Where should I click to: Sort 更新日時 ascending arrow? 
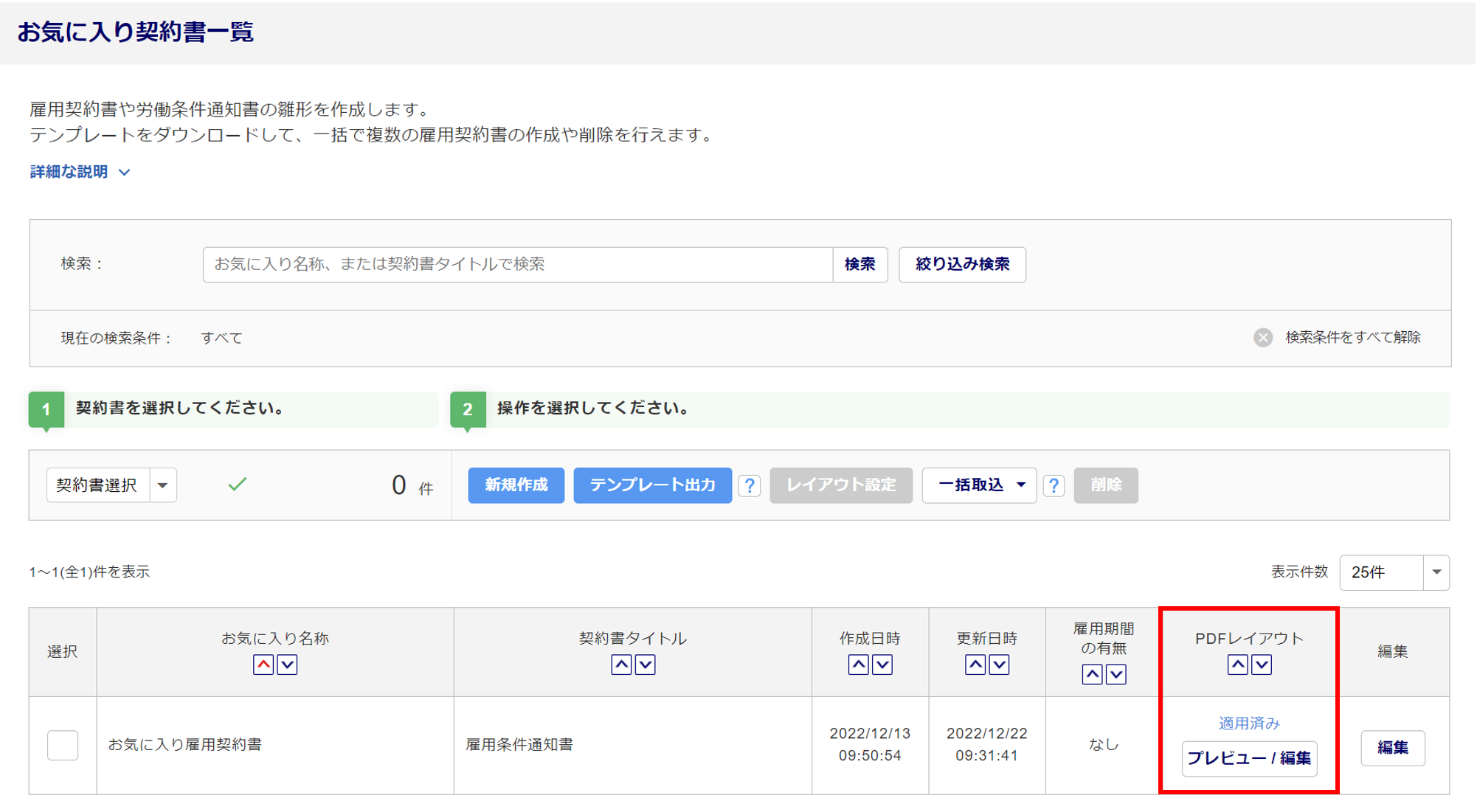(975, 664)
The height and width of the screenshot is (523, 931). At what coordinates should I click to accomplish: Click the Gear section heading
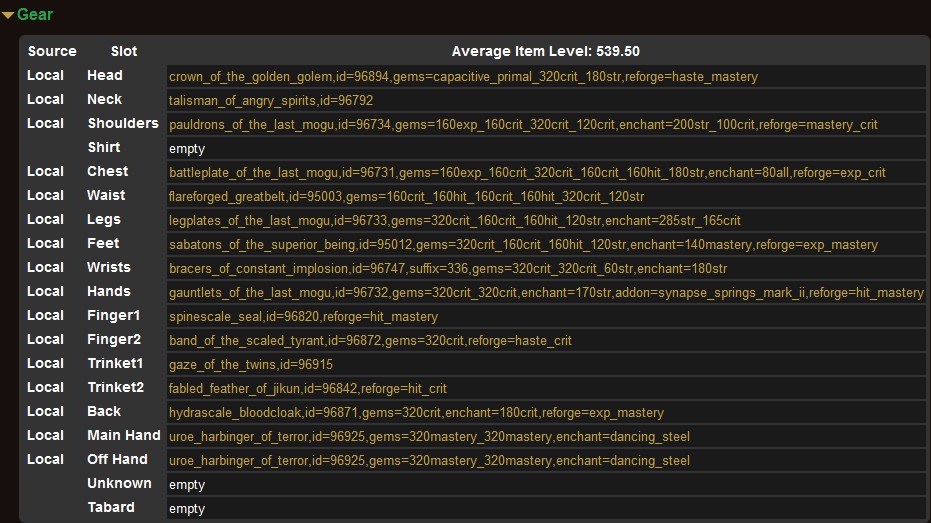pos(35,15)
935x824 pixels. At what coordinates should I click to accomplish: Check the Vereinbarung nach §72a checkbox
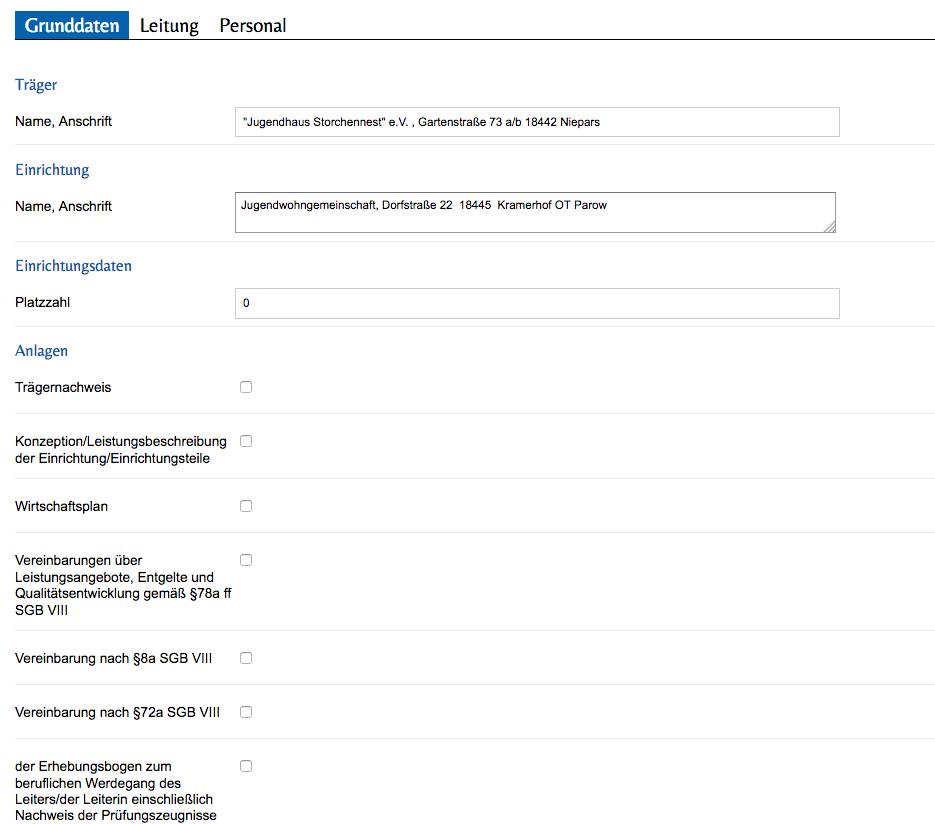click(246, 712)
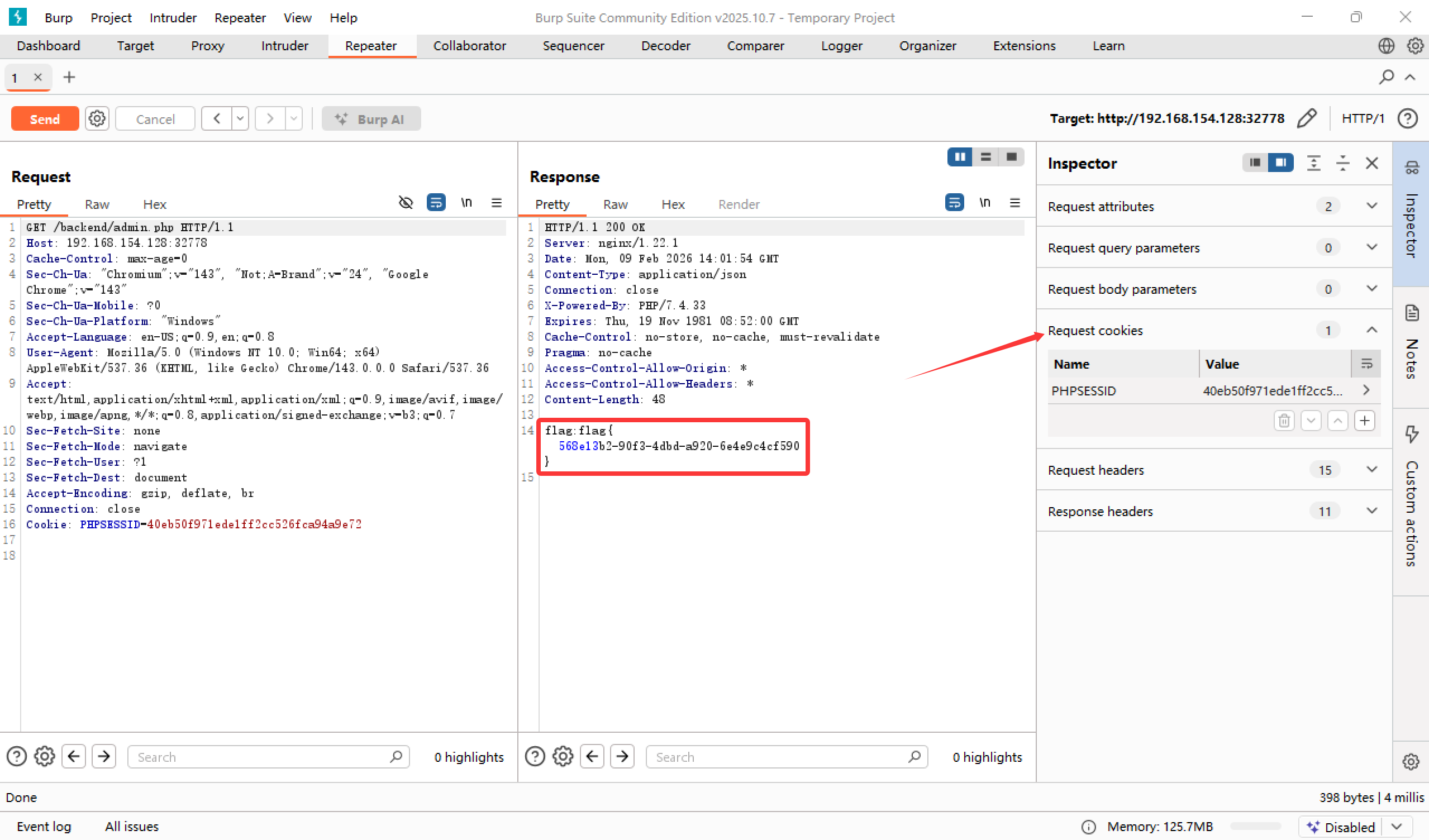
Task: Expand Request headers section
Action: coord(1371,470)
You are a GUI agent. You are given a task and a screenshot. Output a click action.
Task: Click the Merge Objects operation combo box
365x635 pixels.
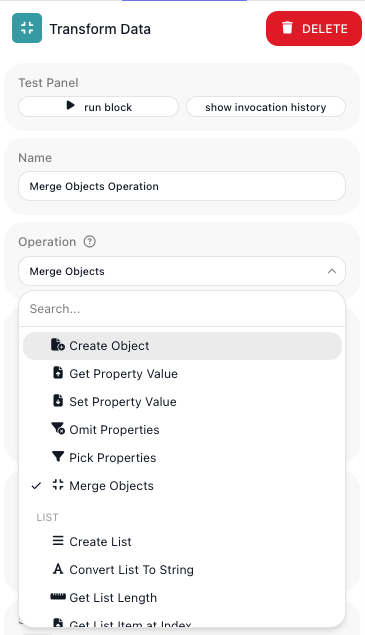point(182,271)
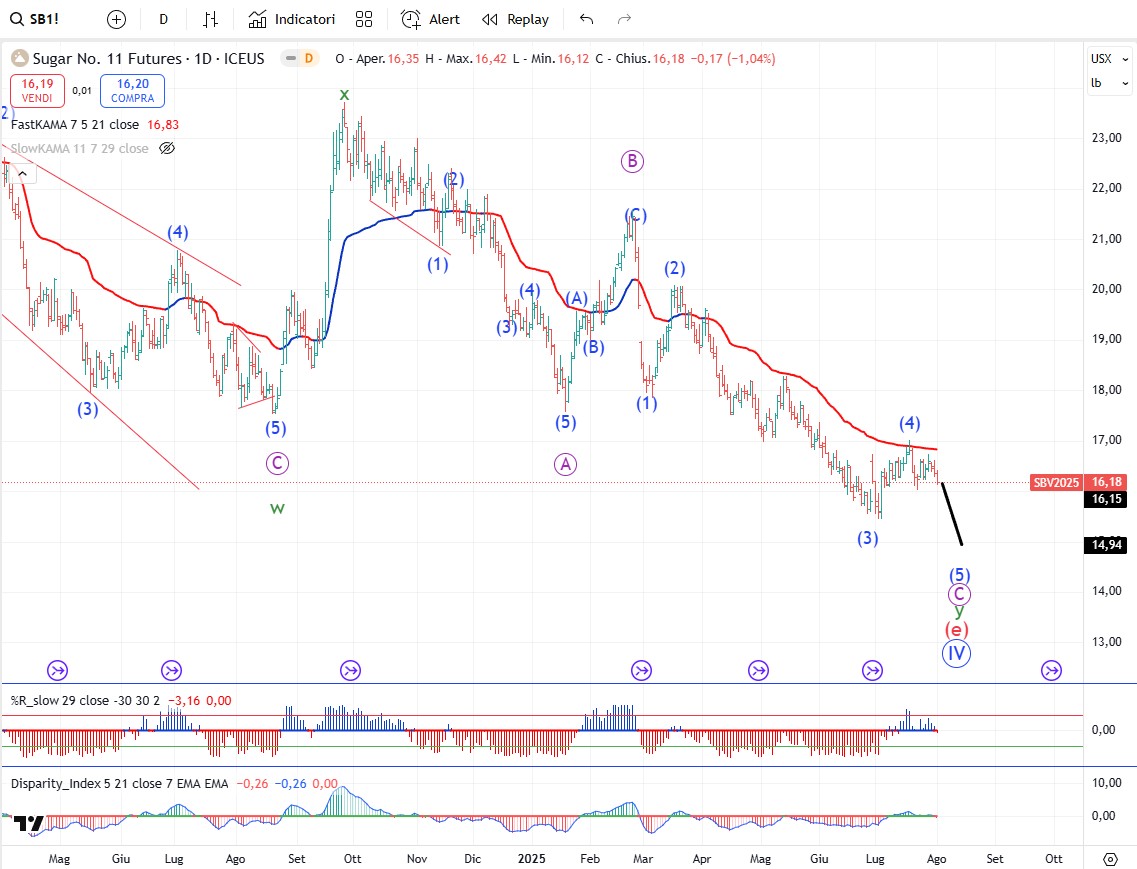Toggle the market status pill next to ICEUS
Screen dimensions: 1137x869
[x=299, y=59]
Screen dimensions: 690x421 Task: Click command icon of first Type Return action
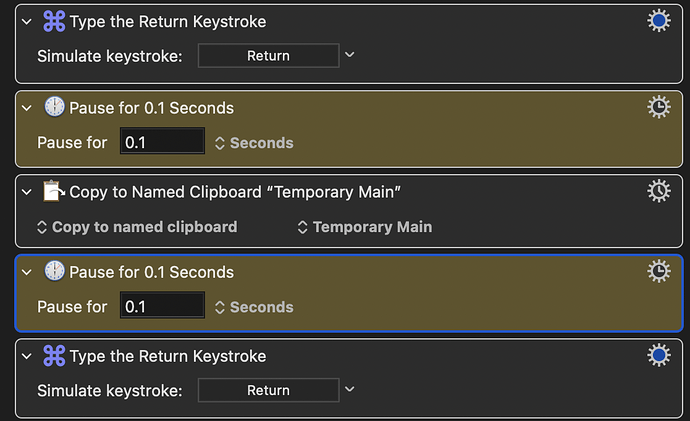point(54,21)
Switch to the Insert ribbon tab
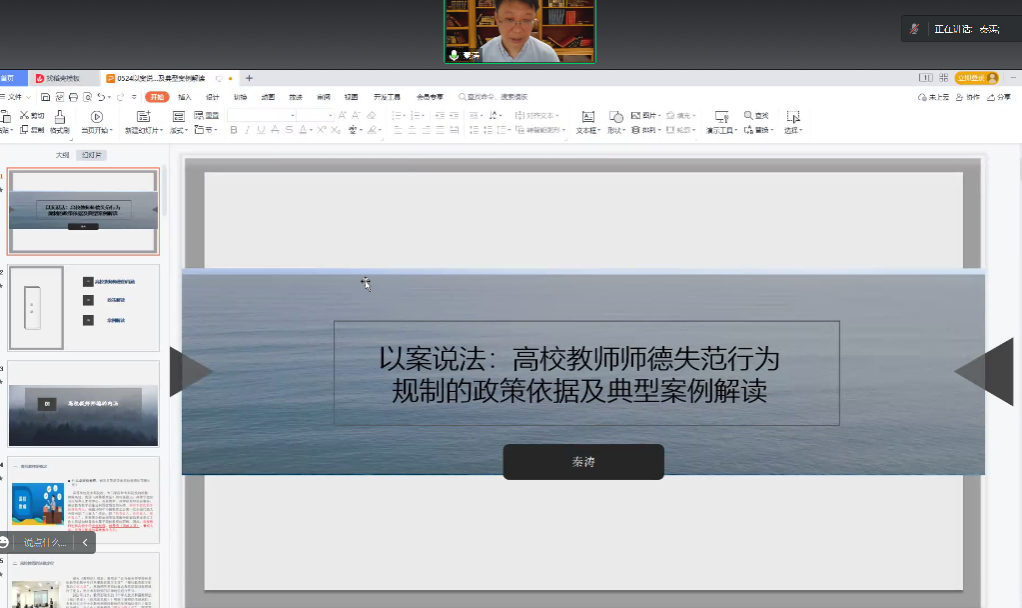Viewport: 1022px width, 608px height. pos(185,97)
....................
### Brief
Print every line of the records above word for word, omitting the pictures.

### Written solution
Where should I click to: Sort 更新日時 ascending arrow? 
(975, 664)
The height and width of the screenshot is (523, 931). At what coordinates should I click to accomplish: Click the Gear section heading
pos(35,15)
935x824 pixels. At what coordinates should I click to accomplish: Check the Vereinbarung nach §72a checkbox
click(246, 712)
Task: Expand Request headers section
Action: coord(1371,470)
You are a GUI agent. You are given a task and a screenshot. Output a click action.
Task: Click the Merge Objects operation combo box
365x635 pixels.
point(182,271)
Toggle the market status pill next to ICEUS
Screen dimensions: 1137x869
[x=299, y=59]
Screen dimensions: 690x421 Task: Click command icon of first Type Return action
point(54,21)
Switch to the Insert ribbon tab
Viewport: 1022px width, 608px height. pos(185,97)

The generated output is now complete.